# Random Forest for sentiment analysis

In the previous chapter we saw one of the most promising models was based on Random Forest. It combines quite a good accuracy with a performance. It is really important if we'd like to move our model to production, so the best architecture, in terms of its precision, is not always a possible choice. 

We are goin to begin with a simple description of the Random Forest, to understand how it works under the hood. In simple words, Random Forest is a collection of ensembled Decision Trees which vote in order to form a single decision of belonging to a particular class. Each Decision Tree uses a randomly selected subset of features in order to make the decision.
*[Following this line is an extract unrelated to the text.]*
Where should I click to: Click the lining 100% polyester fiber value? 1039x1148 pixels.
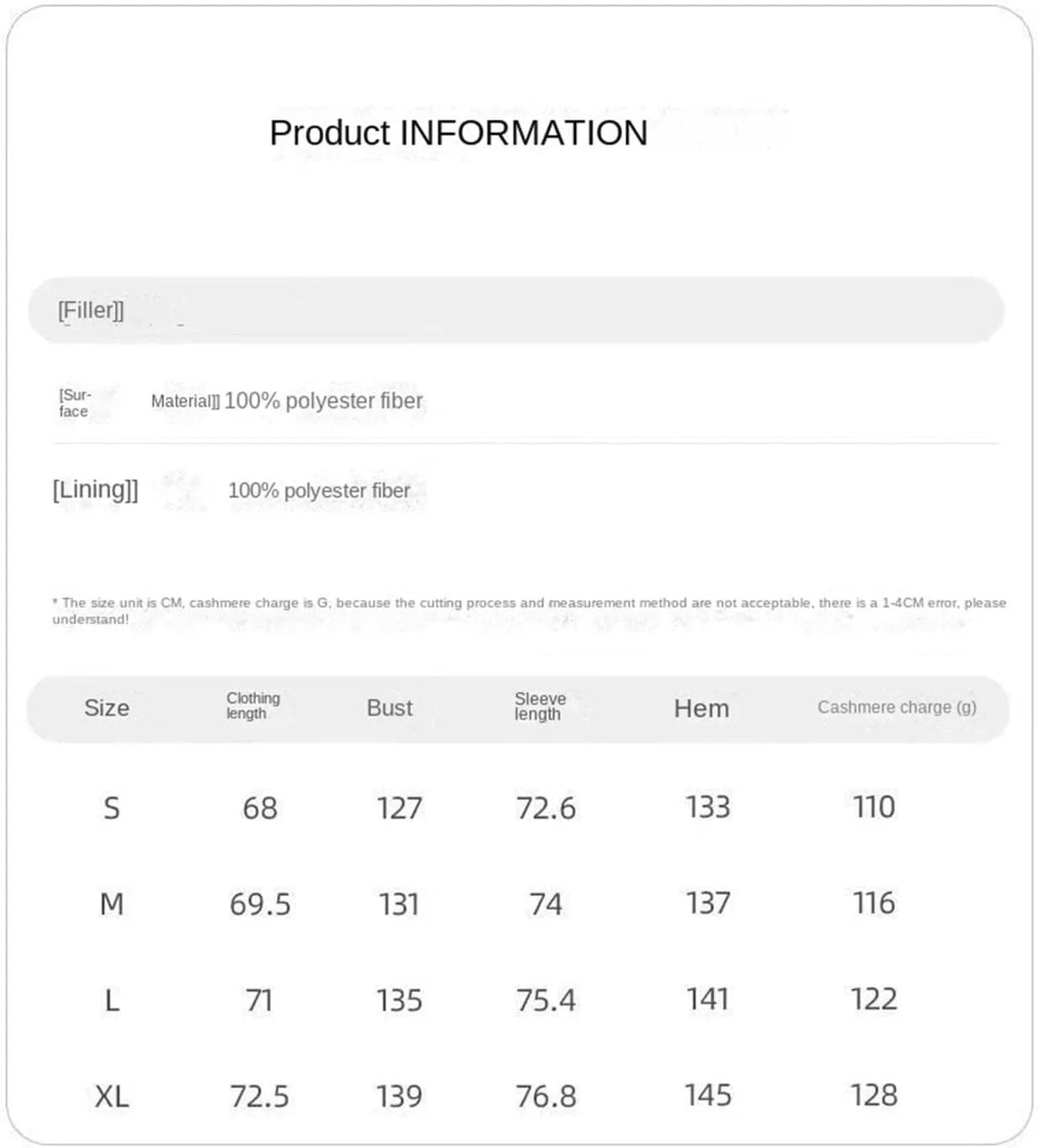(319, 490)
## Tuning the model parameters

Let's play a little bit with the hyperparameters of the Random Forest Classifier, to optimize its accuracy. First of all, let's list some of the possible parameters and their values: http://scikit-learn.org/stable/modules/generated/sklearn.ensemble.RandomForestClassifier.html

From our perspective the following parameters look like the ones we should test out:

- **n_estimators** - number of decision trees used to make a forest, by default set to 10
- **criterion** - quality function for measuring a split, can be set to "gini" (default) or "entropy"
- **max_features** - a maximum number of features to consider (int - exact number, float - percentage, "auto", "sqrt", "log2", None

In [None]:
%run 02_data_preparation.ipynb

import itertools

from sklearn.feature_extraction.text import TfidfVectorizer
from sklearn.model_selection import train_test_split
from sklearn.ensemble import RandomForestClassifier
from sklearn.metrics import accuracy_score


N_ESTIMATORS = (5, 10, 25, 50, 100)
CRITERION = ("gini", "entropy")
MAX_FEATURES = ("auto", "log2", None)

# Divide the dataset into train and test fraction
train_messages, test_messages, train_targets, test_targets = train_test_split(tweets["text"], 
                                                                              tweets["sentiment"],
                                                                              test_size=0.2)

vectorizer = TfidfVectorizer()
for n_estimators, criterion, max_features in itertools.product(N_ESTIMATORS,
                                                               CRITERION,
                                                               MAX_FEATURES):
    # Define the classifier instance
    classifier = RandomForestClassifier(random_state=2018, 
                                        n_estimators=n_estimators, 
                                        criterion=criterion, 
                                        max_features=max_features)
    # Vectorize preprocessed sentences
    train_features = vectorizer.fit_transform(train_messages)

    # Train the model
    %time fit = classifier.fit(train_features.toarray(), train_targets)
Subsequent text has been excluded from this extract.